*WHAT TO PRODUCE*
What you write must be the lines from the one holding "The width and" through the final line of the records below, reproduced exactly, minus the pictures.

*MATERIAL SUPPLIED*
-------------------------

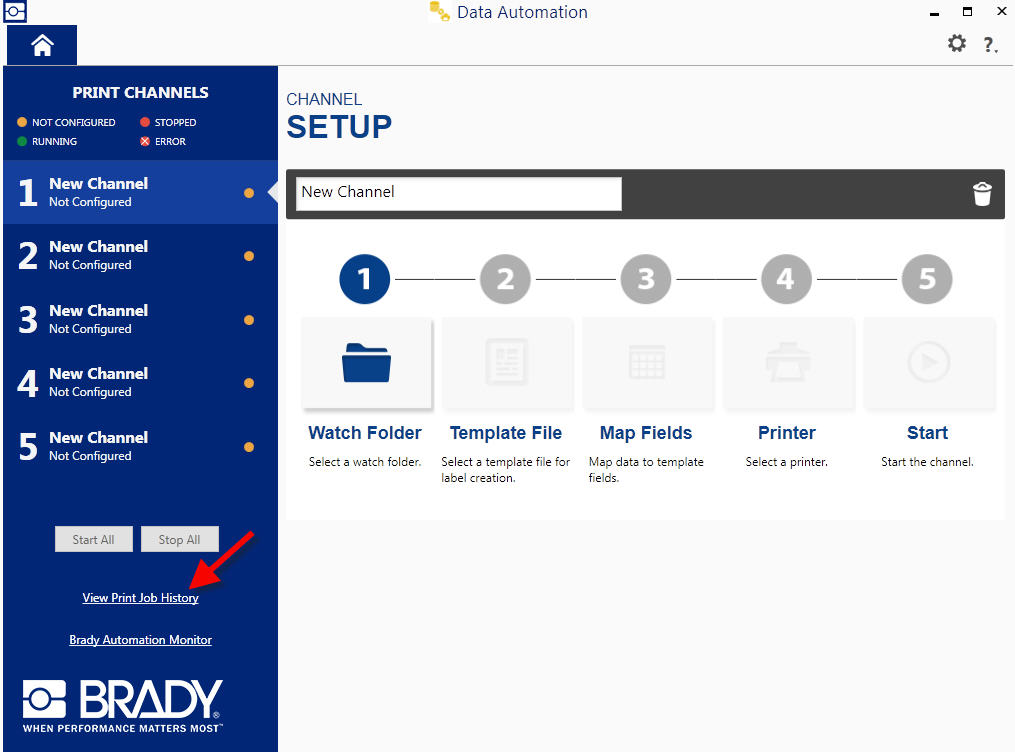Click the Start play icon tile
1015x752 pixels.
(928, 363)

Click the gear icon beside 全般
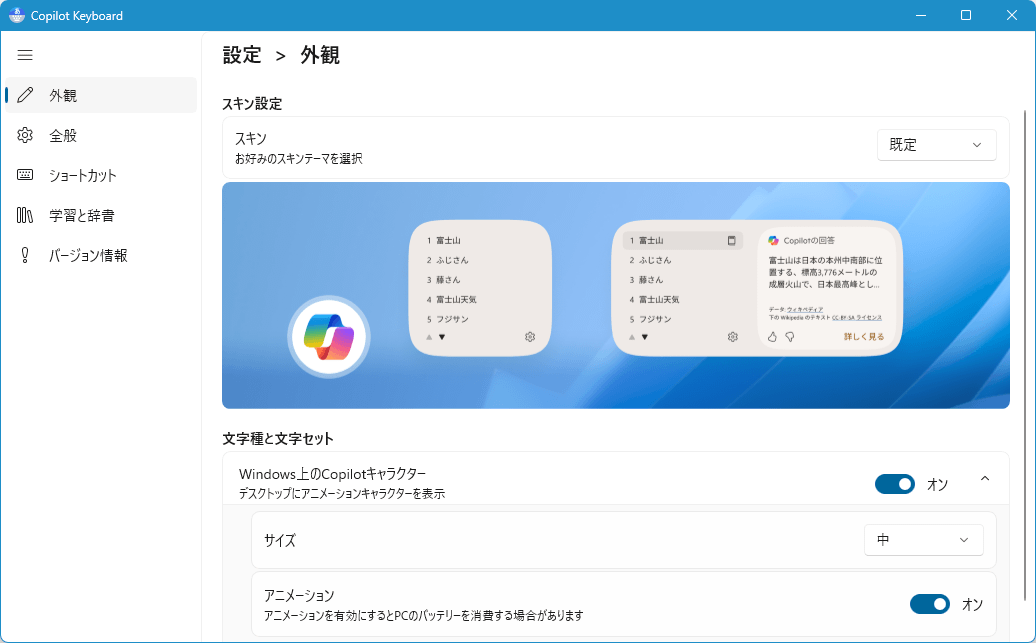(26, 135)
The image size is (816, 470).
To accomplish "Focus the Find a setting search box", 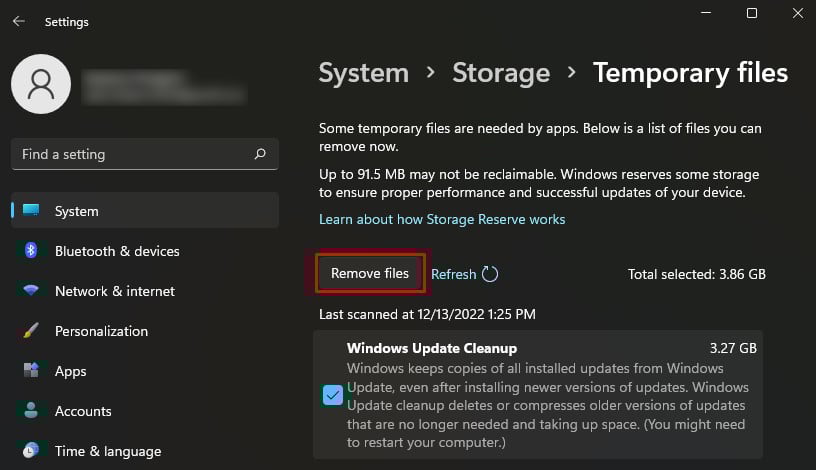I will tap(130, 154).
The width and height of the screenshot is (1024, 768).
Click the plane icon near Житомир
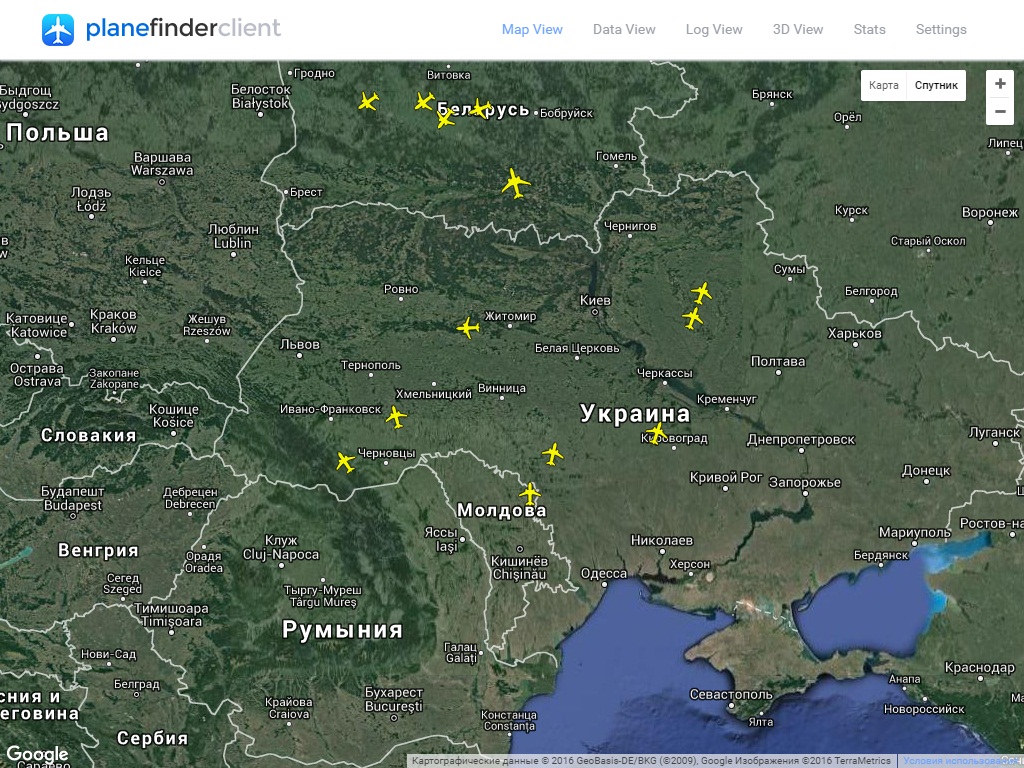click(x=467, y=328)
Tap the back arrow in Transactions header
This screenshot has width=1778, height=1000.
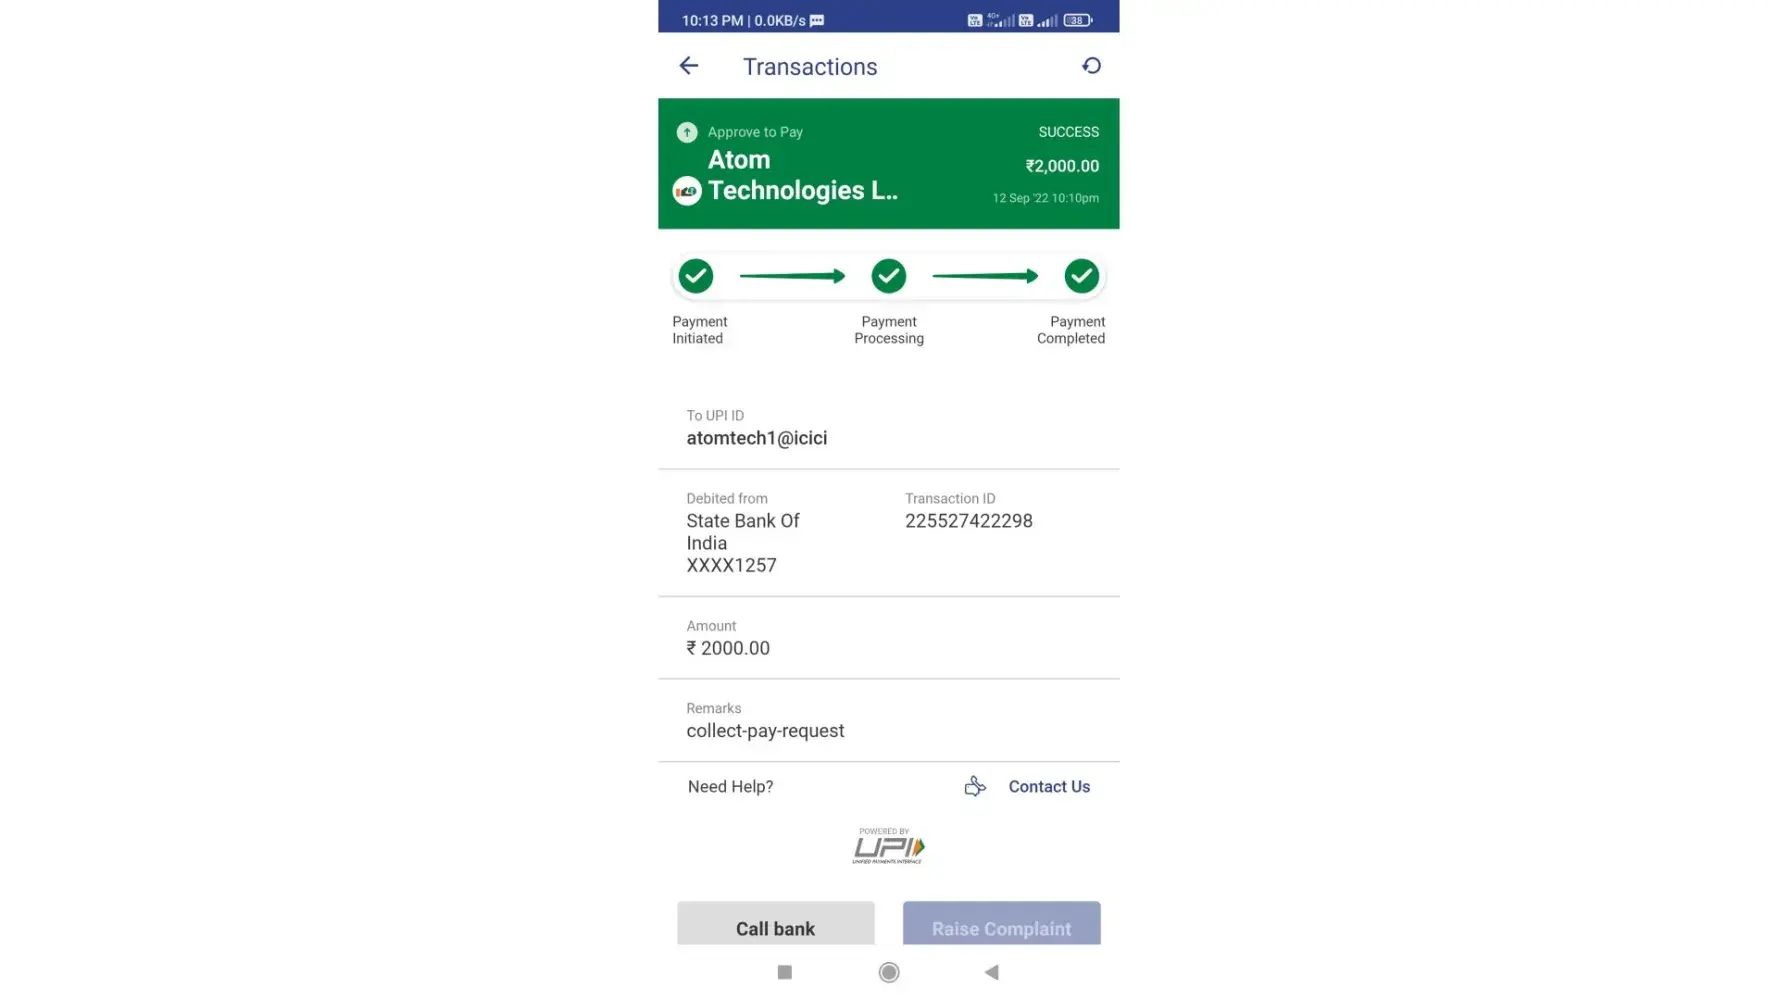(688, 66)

-------------------------

*TASK ANSWER*
The width and height of the screenshot is (1024, 768).
Click the plane icon near Житомир
click(x=467, y=328)
Tap the back arrow in Transactions header
This screenshot has width=1778, height=1000.
(688, 66)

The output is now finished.